§ EXTRACT:

When inspecting non-conductive products, a stainless steel test sphere typically needs
to be 50% larger than a ferrous sphere to produce the same size signal. When
inspecting conductive products, a stainless steel test sphere needs to be 200% – 300%
larger than a ferrous sphere to produce the same size signal.
When detection specifications include non-ferrous and/or stainless steel, the particular
metals, and sizes should be identified. Correct identification of what particles should
be detected is critical because these metals have many varieties and they all look slightly
different to the metal detector.

I actually gave this a thorough think-over. Most of the nowadays detectors are fixated on ground balancing techniques, deep penetration into the ground and whatnot. But the whole point is that small low conductive stuff is very ground-like, hence the only property that makes something needle-like pop up against the ground is it's geometry. I'd say the differential concepts in all-metal mode could work well.

35 years old, now forgotten technology, can detect not only stainless needle, but fresh grass too.

Note that they use spheres as test targets. This eliminates the variables of target orientation or field vector orientation.

Using spheres, each metal alloy shows it's TC due to conductivity. However, complex targets, the ones with conductivity and permeability make differentiation a bit more difficult.

Tinkerer

I think it is not that much of importance because your targets are not neatly aligned for you to detect, but are scattered randomly at random depths. You could speak of some order in chaos in case your targets ARE neatly placed on the ground surface, and have similar properties, e.g. needles or coins. In such cases you just removed some variables. Because the real targets are randomly scattered and at various depths, in real life metal detecting you get nowhere if your detector is not capable of dealing with several orders of magnitude responses, and such big dynamic range will take care of much smaller variations due to shape and orientation for most of the situations.
I'd say the most significant effect in detection that may be attributed to shape or orientation is discrimination precision, but not so much detection of presence.

Yes, sphere is perfect reference target for series of testing.
And it is illustrative what they founded out, relating to differences between steel and iron signals!
I guess that does explain why we had troubles with needle detection, before.

When talking about target response, we need to add the information of the detector technology used.

For example, with a traditional PI, we get the reactive response due to permeability and the resistive response due to conductivity added since both types of response have the same phase.

With VLF it is different.

With the TEM method, the responses are of different phase, but I use the time domain for the extraction of the target signal so I must look at different times to find the desired signal response.

With the TINKERERS TEM method, purely permeable target like ferrite, that has no conductivity, is 180 degrees apart from a pure conductive target, like gold.

Iron has conductivity and permeability.

If I could get hold of spheres of similar size, but different alloys, there would be notable differences in the response.

For example, there is an alloy, called Mangalloy. It is about 85% iron and 14% manganese. It is extremely hard and used for rock drilling and such. In spite of the high iron content, it is not magnetic. As a tramp metal, it can not be extracted with even a very powerful electro-magnet.

As you would expect, it's response is nearer the response of gold than the response of iron.

If we know which target we want to detect, we can design the detector for this kind of target. If we want a detector that is good for any and every kind of target, it will never be the best detector for a single type of target.

But, now that we can do some considerable number crunching with very tiny MCU's, we can design a detector that can take into account many, many variables and extract signals that we did not even know they existed 20 years ago.

Tinkerer

§ Records in a dataset:
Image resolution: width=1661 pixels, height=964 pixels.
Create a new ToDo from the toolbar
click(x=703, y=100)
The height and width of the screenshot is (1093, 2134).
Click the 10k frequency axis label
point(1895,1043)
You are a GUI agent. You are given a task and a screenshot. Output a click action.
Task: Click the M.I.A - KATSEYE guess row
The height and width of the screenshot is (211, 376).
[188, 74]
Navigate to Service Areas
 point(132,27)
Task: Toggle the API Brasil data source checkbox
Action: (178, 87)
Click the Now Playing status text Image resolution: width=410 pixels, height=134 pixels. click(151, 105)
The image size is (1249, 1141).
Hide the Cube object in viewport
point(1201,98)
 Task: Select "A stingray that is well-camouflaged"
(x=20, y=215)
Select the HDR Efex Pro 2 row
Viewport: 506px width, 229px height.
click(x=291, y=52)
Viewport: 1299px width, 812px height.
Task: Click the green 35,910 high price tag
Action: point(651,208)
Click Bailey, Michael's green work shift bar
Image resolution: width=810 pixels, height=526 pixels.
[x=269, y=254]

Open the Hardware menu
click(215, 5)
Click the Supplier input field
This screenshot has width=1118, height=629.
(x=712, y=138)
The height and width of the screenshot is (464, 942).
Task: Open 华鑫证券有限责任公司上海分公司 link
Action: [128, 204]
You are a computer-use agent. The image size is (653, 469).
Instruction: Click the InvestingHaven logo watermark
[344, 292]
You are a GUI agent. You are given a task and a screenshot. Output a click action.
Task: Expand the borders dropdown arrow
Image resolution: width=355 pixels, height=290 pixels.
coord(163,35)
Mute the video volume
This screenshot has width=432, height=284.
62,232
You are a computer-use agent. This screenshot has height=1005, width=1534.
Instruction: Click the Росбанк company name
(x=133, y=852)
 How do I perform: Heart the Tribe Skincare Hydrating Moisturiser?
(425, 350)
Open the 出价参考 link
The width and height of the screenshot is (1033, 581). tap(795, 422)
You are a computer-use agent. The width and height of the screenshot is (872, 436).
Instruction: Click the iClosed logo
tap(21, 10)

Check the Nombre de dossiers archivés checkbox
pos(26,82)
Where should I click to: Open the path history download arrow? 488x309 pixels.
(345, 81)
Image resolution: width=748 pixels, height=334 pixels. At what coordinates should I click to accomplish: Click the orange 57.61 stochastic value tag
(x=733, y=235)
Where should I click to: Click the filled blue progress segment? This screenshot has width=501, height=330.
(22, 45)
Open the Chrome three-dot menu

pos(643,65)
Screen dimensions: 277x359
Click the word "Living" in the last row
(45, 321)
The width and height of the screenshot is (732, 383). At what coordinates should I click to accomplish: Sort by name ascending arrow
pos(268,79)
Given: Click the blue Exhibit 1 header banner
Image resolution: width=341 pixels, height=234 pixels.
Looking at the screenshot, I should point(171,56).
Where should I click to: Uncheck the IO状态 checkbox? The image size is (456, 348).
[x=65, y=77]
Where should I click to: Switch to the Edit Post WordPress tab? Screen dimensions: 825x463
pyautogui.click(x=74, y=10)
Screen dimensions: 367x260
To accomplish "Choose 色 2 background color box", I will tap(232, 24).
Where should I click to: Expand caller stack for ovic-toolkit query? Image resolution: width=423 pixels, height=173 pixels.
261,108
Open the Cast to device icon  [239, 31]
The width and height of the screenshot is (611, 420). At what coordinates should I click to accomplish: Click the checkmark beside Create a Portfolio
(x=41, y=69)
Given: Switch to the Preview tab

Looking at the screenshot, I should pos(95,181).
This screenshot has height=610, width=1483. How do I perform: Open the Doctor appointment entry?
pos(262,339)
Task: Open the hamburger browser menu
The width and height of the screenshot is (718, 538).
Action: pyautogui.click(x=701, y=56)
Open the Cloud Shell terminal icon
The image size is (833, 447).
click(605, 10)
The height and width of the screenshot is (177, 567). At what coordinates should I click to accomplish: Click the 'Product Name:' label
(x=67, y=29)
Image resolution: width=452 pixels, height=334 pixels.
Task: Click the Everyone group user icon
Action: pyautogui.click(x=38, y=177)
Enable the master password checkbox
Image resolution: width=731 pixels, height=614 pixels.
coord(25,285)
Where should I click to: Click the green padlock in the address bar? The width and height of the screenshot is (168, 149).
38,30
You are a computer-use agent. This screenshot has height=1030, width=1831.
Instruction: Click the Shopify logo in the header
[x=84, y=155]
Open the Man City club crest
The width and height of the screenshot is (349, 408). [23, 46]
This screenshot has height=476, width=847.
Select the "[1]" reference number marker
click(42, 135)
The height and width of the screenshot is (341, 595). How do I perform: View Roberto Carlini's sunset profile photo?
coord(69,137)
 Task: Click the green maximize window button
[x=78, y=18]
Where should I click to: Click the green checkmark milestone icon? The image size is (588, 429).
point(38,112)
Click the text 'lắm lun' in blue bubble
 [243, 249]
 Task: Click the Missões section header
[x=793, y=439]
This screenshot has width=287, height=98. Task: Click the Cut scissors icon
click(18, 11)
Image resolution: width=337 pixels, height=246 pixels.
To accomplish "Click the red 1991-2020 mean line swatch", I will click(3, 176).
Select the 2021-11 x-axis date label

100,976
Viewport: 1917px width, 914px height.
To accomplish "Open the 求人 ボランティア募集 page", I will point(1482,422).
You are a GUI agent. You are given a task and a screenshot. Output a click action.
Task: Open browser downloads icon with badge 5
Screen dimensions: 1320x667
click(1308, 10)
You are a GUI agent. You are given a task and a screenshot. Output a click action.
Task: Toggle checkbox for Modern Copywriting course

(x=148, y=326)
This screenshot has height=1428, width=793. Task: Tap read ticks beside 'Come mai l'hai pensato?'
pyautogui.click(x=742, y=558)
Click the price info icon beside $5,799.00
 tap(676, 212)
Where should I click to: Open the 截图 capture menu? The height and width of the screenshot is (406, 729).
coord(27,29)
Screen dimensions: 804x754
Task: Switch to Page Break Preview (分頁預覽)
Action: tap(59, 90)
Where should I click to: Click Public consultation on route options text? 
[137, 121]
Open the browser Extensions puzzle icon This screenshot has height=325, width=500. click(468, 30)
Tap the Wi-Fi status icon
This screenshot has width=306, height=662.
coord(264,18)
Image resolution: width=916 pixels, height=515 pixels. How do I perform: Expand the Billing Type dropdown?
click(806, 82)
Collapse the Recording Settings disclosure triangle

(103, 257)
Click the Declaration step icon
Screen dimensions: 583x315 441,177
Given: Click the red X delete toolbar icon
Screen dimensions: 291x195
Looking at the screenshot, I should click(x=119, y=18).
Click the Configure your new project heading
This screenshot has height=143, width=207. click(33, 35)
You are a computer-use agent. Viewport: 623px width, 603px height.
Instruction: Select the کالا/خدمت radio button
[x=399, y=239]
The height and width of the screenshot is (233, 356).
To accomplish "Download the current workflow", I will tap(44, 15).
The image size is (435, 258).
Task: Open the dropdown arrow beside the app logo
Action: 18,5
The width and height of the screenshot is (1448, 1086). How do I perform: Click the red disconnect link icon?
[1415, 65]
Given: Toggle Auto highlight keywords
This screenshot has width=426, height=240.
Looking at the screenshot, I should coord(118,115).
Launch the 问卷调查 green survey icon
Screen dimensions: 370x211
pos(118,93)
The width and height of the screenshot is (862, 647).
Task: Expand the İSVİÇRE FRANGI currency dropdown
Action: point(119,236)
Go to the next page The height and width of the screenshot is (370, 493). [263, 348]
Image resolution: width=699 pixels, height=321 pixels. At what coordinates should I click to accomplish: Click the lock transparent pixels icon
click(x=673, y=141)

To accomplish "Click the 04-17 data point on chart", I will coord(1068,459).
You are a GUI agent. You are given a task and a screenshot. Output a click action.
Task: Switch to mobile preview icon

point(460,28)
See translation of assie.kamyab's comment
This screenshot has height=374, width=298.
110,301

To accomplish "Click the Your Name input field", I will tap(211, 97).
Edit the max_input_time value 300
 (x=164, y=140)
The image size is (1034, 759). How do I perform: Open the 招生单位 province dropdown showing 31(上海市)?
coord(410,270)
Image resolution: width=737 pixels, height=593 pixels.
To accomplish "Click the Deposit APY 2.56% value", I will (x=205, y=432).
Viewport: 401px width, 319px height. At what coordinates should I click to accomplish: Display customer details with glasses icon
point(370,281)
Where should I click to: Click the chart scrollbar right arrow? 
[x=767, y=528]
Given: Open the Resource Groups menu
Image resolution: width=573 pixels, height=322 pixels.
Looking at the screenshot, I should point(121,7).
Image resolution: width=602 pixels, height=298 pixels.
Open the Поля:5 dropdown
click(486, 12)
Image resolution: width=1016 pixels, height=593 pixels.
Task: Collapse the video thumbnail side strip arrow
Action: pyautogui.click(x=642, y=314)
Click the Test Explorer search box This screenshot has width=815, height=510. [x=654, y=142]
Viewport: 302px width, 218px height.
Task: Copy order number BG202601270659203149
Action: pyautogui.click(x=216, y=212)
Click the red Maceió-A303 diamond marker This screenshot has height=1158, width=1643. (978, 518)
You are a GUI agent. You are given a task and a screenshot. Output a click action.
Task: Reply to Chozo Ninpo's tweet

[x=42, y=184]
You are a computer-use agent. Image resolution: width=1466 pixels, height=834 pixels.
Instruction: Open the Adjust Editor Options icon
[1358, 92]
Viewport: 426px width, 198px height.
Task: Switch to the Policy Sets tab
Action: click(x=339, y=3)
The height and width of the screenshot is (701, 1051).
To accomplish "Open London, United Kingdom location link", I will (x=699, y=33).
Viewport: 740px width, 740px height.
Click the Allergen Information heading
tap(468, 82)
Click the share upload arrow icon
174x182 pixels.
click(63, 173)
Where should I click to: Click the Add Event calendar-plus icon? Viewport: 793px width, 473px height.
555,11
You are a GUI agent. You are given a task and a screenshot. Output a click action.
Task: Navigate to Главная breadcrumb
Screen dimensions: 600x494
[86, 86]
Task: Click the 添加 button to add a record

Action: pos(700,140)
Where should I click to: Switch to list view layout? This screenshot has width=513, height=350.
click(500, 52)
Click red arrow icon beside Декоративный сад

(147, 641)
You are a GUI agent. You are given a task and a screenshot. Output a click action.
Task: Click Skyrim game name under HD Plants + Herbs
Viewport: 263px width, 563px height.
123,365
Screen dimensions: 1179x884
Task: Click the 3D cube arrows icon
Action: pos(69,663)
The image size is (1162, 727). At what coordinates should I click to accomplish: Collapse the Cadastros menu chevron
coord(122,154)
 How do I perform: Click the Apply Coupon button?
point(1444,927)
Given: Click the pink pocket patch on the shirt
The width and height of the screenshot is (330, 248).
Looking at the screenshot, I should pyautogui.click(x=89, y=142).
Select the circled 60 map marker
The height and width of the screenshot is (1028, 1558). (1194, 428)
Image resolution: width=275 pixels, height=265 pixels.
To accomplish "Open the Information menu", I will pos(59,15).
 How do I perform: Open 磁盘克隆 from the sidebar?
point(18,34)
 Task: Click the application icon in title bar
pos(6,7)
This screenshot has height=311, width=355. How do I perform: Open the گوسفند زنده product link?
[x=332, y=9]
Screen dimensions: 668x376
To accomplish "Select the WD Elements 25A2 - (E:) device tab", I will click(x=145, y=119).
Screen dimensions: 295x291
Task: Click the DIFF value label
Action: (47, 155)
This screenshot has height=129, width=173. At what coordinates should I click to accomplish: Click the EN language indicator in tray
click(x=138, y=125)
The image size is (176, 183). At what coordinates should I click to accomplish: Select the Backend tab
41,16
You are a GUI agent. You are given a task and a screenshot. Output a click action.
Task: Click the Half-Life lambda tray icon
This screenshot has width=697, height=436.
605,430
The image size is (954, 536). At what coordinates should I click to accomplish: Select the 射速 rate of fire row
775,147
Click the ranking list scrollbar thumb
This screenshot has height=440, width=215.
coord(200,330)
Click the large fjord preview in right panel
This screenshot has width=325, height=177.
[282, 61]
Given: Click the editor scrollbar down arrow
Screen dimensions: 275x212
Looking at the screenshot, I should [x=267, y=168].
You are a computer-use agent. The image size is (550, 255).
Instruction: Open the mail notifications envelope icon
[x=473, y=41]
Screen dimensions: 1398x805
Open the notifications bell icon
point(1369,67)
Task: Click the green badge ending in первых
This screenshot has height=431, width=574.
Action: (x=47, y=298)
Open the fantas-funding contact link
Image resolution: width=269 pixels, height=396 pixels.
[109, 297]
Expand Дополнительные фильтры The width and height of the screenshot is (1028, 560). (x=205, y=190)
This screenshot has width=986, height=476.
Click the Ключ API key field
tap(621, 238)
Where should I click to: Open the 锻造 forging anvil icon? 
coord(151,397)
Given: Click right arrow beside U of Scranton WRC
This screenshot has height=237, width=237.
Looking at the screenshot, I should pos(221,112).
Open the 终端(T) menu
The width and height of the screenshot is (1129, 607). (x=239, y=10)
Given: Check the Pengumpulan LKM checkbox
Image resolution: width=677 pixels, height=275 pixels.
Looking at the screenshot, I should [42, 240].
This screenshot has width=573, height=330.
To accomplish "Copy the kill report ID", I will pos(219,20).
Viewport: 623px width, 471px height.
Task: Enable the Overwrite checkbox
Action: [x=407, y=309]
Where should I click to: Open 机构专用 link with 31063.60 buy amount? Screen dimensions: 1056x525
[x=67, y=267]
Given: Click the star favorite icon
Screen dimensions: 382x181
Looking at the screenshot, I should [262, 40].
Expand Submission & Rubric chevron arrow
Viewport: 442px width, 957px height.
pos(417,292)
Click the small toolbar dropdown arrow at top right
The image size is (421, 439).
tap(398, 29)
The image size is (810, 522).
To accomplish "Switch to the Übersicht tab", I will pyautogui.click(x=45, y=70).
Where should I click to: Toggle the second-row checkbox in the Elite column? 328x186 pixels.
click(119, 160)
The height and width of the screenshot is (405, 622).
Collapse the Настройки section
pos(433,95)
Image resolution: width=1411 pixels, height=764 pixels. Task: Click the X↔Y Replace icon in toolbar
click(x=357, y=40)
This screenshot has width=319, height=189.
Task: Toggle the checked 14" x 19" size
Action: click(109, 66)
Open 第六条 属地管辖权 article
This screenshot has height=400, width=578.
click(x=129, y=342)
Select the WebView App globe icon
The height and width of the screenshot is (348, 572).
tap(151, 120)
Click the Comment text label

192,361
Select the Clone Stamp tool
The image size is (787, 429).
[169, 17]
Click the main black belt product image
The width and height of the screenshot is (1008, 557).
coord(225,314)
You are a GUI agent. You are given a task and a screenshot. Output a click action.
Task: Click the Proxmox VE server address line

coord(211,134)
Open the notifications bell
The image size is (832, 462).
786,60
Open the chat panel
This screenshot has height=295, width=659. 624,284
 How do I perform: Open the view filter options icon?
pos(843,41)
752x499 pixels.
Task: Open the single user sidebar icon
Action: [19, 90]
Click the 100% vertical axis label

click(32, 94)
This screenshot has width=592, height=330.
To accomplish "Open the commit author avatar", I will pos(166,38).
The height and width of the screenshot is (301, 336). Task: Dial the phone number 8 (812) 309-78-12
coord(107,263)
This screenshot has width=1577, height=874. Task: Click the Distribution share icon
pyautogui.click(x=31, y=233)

§ REQUIRED ACTIONS:
(a) Translate this sentence from the metal detector discussion into Spanish: "If we want a detector that is good for any and every kind of target, it will never be the best detector for a single type of target."
(b) Answer these questions using the metal detector discussion.
(i) When non-conductive products are inspected, how much larger than a ferrous sphere does a stainless steel test sphere typically need to be to produce the same size signal?
(ii) About how much iron and how much manganese does Mangalloy contain?
(iii) With the Tinkerer's TEM method, how many degrees apart are a purely permeable target like ferrite and a pure conductive target like gold?
(c) Write out the passage of the metal detector discussion that begins with "I guess that" and ends with "desired signal response.".

§ RESULTS OF THE TASKS:
(a) Si queremos un detector que sea bueno para cualquier tipo de objetivo, nunca será el mejor detector para un solo tipo de objetivo.

(b)
(i) About 50% larger.
(ii) About 85% iron and 14% manganese.
(iii) 180 degrees.

(c)
I guess that does explain why we had troubles with needle detection, before.

When talking about target response, we need to add the information of the detector technology used.

For example, with a traditional PI, we get the reactive response due to permeability and the resistive response due to conductivity added since both types of response have the same phase.

With VLF it is different.

With the TEM method, the responses are of different phase, but I use the time domain for the extraction of the target signal so I must look at different times to find the desired signal response.